WHAT NEEDS TO BE DONE —
Extract the listing in its entirety, keeping each line identical to the original.

PROVIDED ENTRIES —
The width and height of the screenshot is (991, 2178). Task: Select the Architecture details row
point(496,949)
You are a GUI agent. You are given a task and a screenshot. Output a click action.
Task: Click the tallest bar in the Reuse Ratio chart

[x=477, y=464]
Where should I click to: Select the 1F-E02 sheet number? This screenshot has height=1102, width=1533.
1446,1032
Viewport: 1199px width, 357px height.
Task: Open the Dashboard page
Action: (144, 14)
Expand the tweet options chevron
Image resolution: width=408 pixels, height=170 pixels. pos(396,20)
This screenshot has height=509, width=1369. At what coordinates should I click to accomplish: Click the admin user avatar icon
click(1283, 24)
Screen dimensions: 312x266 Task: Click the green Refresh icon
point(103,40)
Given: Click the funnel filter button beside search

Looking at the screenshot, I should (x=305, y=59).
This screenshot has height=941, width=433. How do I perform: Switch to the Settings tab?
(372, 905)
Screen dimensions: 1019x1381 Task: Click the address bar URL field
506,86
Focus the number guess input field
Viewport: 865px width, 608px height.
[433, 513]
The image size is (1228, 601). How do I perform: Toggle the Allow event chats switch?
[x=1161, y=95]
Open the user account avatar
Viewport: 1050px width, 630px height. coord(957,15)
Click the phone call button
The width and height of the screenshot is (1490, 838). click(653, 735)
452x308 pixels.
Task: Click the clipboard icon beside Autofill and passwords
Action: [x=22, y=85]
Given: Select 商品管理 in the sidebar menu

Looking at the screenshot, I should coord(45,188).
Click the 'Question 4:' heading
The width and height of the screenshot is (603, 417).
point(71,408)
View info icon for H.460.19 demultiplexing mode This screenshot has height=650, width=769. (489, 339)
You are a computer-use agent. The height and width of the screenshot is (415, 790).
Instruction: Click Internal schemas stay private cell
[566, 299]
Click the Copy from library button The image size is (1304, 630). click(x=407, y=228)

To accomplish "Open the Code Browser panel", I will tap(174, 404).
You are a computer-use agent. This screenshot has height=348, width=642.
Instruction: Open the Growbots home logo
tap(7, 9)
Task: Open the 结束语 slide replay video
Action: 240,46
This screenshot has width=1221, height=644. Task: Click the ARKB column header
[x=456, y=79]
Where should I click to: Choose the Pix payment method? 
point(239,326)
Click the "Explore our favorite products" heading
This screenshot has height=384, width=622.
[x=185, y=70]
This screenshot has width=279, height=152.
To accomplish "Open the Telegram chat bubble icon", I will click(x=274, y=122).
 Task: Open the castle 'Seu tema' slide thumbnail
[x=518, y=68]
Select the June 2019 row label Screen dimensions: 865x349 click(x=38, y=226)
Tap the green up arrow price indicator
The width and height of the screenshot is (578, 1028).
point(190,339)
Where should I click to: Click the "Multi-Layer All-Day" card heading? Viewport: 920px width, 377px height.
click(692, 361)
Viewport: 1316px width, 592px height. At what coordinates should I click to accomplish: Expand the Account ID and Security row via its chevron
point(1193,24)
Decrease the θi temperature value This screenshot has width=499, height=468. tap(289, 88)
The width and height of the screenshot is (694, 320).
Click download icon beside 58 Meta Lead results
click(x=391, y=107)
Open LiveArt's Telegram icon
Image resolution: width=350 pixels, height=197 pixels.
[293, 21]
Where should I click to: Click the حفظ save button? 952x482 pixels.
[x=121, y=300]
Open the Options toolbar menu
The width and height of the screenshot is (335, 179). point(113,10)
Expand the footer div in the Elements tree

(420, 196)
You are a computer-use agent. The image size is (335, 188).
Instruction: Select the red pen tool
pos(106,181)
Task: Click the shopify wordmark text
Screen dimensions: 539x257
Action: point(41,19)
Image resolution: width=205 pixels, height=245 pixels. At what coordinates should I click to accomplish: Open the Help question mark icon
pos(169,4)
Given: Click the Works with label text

WRITTEN ANSWER —
The width and height of the screenshot is (991, 2178). Task: Select the Architecture details row
point(496,949)
You are a GUI agent. You are given a task and a screenshot. Output a click action.
Task: Click the tallest bar in the Reuse Ratio chart

[x=477, y=464]
Where should I click to: Select the 1F-E02 sheet number? This screenshot has height=1102, width=1533.
1446,1032
Viewport: 1199px width, 357px height.
Task: Open the Dashboard page
Action: (144, 14)
Expand the tweet options chevron
Image resolution: width=408 pixels, height=170 pixels. pos(396,20)
This screenshot has height=509, width=1369. At what coordinates should I click to accomplish: Click the admin user avatar icon
click(1283, 24)
Screen dimensions: 312x266 Task: Click the green Refresh icon
point(103,40)
Given: Click the funnel filter button beside search

Looking at the screenshot, I should (x=305, y=59).
This screenshot has height=941, width=433. How do I perform: Switch to the Settings tab?
(372, 905)
Screen dimensions: 1019x1381 Task: Click the address bar URL field
506,86
Focus the number guess input field
Viewport: 865px width, 608px height.
[433, 513]
The image size is (1228, 601). How do I perform: Toggle the Allow event chats switch?
[x=1161, y=95]
Open the user account avatar
Viewport: 1050px width, 630px height. coord(957,15)
Click the phone call button
The width and height of the screenshot is (1490, 838). click(653, 735)
452x308 pixels.
Task: Click the clipboard icon beside Autofill and passwords
Action: [x=22, y=85]
Given: Select 商品管理 in the sidebar menu

Looking at the screenshot, I should coord(45,188).
Click the 'Question 4:' heading
The width and height of the screenshot is (603, 417).
point(71,408)
View info icon for H.460.19 demultiplexing mode This screenshot has height=650, width=769. (489, 339)
You are a computer-use agent. The height and width of the screenshot is (415, 790).
Instruction: Click Internal schemas stay private cell
[566, 299]
Click the Copy from library button The image size is (1304, 630). click(x=407, y=228)

To accomplish "Open the Code Browser panel", I will tap(174, 404).
You are a computer-use agent. This screenshot has height=348, width=642.
Instruction: Open the Growbots home logo
tap(7, 9)
Task: Open the 结束语 slide replay video
Action: 240,46
This screenshot has width=1221, height=644. Task: Click the ARKB column header
[x=456, y=79]
Where should I click to: Choose the Pix payment method? 
point(239,326)
Click the "Explore our favorite products" heading
This screenshot has height=384, width=622.
[x=185, y=70]
This screenshot has width=279, height=152.
To accomplish "Open the Telegram chat bubble icon", I will click(x=274, y=122).
 Task: Open the castle 'Seu tema' slide thumbnail
[x=518, y=68]
Select the June 2019 row label Screen dimensions: 865x349 click(x=38, y=226)
Tap the green up arrow price indicator
The width and height of the screenshot is (578, 1028).
point(190,339)
Where should I click to: Click the "Multi-Layer All-Day" card heading? Viewport: 920px width, 377px height.
click(692, 361)
Viewport: 1316px width, 592px height. At what coordinates should I click to accomplish: Expand the Account ID and Security row via its chevron
point(1193,24)
Decrease the θi temperature value This screenshot has width=499, height=468. tap(289, 88)
The width and height of the screenshot is (694, 320).
Click download icon beside 58 Meta Lead results
click(x=391, y=107)
Open LiveArt's Telegram icon
Image resolution: width=350 pixels, height=197 pixels.
[293, 21]
Where should I click to: Click the حفظ save button? 952x482 pixels.
[x=121, y=300]
Open the Options toolbar menu
The width and height of the screenshot is (335, 179). point(113,10)
Expand the footer div in the Elements tree

(420, 196)
You are a computer-use agent. The image size is (335, 188).
Instruction: Select the red pen tool
pos(106,181)
Task: Click the shopify wordmark text
Screen dimensions: 539x257
Action: point(41,19)
Image resolution: width=205 pixels, height=245 pixels. At what coordinates should I click to accomplish: Open the Help question mark icon
pos(169,4)
Given: Click the Works with label text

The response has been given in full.